Ce mardi, notre rédaction est allée à la rencontre de plusieurs citoyens pour recueillir leurs témoignages sur les dangers que représentent ces installations non sécurisées.

Selon Souleymane Souaré, le problème touche l’ensemble de la capitale et complique sérieusement la mobilité urbaine : « Nous rencontrons d’énormes difficultés, et cela concerne tout Conakry. Parfois, on a tendance à confondre la chaussée avec les fossés parce que l’eau a tout envahi. Cela crée des embouteillages monstres et on a du mal à traverser. C’est vraiment désolant à voir. »

Aïssatou Bella Bah, qui vit à proximité immédiate de l’un de ces fossés, exprime sa détresse face à l’insécurité des siens : « Depuis le début des travaux, les caniveaux n’ont jamais été couverts et nos enfants y tombent parfois.

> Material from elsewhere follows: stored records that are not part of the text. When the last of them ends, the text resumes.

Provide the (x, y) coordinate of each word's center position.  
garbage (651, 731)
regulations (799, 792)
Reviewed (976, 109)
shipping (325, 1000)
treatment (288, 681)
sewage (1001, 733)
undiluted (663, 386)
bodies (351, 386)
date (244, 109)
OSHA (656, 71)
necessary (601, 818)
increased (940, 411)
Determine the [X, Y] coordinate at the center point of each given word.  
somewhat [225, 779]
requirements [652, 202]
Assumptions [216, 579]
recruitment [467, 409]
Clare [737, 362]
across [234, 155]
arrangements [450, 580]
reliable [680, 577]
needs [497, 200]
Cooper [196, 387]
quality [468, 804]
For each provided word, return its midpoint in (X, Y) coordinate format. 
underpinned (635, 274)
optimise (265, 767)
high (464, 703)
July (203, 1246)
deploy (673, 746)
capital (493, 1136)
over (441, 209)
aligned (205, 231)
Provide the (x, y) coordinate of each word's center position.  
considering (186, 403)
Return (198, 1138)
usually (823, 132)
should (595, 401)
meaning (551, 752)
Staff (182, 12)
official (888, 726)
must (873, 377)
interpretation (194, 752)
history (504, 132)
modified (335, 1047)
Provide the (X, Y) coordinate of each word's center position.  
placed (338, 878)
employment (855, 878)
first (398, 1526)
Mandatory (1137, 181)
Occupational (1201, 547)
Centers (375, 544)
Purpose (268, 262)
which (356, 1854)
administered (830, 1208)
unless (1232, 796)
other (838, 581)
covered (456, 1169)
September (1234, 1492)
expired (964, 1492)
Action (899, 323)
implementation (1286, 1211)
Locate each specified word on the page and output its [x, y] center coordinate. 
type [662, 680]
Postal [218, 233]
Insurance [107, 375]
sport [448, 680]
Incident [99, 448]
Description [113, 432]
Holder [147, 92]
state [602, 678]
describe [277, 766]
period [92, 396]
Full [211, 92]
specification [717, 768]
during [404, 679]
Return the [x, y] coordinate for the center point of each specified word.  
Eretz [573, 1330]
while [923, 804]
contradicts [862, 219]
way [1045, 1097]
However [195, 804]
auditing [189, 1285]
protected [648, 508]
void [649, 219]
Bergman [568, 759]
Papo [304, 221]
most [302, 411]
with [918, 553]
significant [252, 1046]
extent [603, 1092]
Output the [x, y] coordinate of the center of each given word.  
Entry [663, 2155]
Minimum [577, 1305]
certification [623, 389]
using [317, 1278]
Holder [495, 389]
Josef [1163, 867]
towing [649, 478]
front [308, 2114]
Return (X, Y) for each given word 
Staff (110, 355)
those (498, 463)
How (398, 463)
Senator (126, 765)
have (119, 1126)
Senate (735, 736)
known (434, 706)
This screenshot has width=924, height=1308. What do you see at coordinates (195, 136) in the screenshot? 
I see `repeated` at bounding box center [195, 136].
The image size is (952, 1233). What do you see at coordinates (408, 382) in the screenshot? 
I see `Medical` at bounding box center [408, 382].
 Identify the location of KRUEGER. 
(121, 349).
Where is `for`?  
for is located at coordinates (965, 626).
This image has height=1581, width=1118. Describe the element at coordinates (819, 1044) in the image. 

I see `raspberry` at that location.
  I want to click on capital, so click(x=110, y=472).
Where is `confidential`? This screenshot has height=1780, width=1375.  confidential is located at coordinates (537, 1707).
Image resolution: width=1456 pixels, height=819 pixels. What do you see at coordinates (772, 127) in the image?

Lorsqu’il pleut, nous avons beaucoup de mal à circuler et à vaquer à nos occupations. »
Kankou Condé, qui réside elle aussi près de ces installations, partage la même inquiétude et pointe du doigt les conséquences sanitaires de ces eaux stagnantes : « J’ai un frère qui est tombé dans ce fossé ; c’est malheureusement devenu notre quotidien. De l’autre côté, l’eau stagne et ne s’évacue pas correctement. C’est devenu le paradis des moustiques et cela nous fatigue énormément à cause du paludisme. »
Devant l’urgence de la situation sanitaire et sécuritaire, les regards restent tournés vers le Ministère des Travaux publics et les municipalités pour la couverture rapide de ces fossés ouverts.